Local elders and Aboriginal staff members were consulted and the school liaised with the National Parks and Wildlife Service to access the canoe bark, which was soaked in a billabong made from a wading pool and smoked in a smoke pit.

“Many of the students involved in the project were on the riskier side, in terms of leaving school. The project reconnected them with their learning and improved their selfconfidence,” Mrs Vine said.

“It really validated the knowledge that was sitting there in the community and in our Aboriginal staff.”

The icing on the cake was the school winning the indigenous prize at the 2008 Sydney Harbour Week awards. The canoe project will feature in an exhibition in June at The Rocks Discovery Museum.

The Bemel-Gardoo project, which began in 2006, was inspired by the Aboriginal and indigenous content statements in NSW 7-10 syllabus documents. Project coordinators Liz Sinnott and Michael Genner said that Bemel-Gardoo (which means “where the salt water meets the land” in the Dharawal language), has a central theme of “multiple ways of knowing”.

Bemel-Gardoo aims to build purposeful links with Aboriginal communities in order to view Aboriginal syllabus content from Aboriginal perspectives.

Aboriginal education assistants collaborate with teachers and community members to create programs focusing on students demonstrating an understanding of Aboriginal content.

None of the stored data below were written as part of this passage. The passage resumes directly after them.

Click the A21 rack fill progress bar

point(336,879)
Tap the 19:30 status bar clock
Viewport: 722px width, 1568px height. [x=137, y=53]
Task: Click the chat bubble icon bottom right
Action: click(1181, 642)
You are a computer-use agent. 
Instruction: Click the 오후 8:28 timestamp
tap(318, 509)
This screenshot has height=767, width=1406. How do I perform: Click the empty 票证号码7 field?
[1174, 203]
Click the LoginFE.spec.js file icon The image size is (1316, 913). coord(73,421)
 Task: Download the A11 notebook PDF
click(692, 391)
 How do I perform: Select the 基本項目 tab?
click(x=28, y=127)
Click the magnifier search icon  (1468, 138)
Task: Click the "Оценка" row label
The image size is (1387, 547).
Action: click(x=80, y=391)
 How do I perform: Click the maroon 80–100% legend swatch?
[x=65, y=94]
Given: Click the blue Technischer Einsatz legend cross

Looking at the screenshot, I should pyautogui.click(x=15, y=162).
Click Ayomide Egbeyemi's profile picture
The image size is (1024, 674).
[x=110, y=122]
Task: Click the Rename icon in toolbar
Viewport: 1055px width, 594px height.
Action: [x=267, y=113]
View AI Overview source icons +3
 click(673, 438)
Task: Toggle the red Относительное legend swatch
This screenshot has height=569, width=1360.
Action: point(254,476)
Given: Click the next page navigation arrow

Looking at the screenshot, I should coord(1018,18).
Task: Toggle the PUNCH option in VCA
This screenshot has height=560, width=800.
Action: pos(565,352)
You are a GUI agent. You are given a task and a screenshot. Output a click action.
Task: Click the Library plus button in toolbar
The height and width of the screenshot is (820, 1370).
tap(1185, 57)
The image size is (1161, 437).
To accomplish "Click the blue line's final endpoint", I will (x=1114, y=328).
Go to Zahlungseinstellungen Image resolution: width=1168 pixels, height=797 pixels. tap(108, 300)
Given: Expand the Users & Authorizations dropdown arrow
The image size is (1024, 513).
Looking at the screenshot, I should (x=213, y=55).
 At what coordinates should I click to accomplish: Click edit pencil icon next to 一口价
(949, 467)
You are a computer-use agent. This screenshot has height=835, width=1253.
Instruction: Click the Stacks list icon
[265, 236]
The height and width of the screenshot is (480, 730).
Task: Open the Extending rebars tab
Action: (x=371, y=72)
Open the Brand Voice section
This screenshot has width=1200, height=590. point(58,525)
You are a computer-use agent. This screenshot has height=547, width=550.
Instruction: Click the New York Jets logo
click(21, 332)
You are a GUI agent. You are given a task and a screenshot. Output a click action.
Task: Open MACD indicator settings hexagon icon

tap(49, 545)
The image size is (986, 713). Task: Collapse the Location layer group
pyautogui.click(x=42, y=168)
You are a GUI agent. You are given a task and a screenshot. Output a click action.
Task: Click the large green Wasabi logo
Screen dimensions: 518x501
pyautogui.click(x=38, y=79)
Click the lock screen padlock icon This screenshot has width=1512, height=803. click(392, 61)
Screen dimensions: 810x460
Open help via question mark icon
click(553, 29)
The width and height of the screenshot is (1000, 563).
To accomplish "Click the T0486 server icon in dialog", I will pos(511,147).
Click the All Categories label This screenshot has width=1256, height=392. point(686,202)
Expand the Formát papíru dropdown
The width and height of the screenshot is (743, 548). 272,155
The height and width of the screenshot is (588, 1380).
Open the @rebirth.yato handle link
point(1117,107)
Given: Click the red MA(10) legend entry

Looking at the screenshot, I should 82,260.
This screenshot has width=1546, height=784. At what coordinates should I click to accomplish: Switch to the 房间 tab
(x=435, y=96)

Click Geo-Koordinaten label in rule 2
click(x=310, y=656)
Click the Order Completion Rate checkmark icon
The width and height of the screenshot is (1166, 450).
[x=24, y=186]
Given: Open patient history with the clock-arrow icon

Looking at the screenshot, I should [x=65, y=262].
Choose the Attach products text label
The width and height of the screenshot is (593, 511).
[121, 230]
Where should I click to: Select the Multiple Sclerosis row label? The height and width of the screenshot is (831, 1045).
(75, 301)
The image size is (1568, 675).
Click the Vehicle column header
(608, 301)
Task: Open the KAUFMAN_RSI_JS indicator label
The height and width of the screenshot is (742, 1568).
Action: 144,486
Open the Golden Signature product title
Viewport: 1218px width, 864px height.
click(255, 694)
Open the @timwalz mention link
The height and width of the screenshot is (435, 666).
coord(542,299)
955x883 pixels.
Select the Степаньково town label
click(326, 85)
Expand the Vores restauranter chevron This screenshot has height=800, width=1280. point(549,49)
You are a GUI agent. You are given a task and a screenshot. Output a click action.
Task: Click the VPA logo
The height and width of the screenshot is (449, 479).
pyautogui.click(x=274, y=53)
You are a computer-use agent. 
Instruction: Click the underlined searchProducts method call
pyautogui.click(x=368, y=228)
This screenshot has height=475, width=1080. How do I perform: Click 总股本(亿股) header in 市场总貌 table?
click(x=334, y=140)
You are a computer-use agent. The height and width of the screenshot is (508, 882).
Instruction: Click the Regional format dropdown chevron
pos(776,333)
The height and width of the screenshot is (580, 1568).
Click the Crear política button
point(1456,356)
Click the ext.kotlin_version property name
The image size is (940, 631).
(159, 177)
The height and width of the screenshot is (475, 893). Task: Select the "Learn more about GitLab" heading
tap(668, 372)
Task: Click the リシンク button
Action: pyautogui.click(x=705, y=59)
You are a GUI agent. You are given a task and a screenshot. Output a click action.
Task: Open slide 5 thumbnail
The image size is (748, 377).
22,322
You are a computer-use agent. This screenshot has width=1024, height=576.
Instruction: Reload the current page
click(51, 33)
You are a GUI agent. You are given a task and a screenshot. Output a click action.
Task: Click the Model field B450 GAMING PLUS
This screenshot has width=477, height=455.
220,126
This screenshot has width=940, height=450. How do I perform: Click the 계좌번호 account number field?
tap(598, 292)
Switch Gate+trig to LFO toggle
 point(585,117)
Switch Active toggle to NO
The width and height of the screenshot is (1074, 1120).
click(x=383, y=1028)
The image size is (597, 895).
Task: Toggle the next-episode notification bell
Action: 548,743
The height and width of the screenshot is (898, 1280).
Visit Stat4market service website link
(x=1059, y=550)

Mr Genner said the Bemel- Gardoo project had beneficial outcomes for the nine schools involved, including greater student engagement with Aboriginal knowledge, building collaborative links with Aboriginal communities and “a greater understanding of, and respect for, Aboriginal knowledge, people and communities”.

Nine new schools joined the Bemel-Gardoo project this year supported by Aboriginal education consultant Carol Green, Aboriginal community liaison officers Fay Carroll and Raymond Ingrey and Lyn Riley-Mundine from the University of Sydney.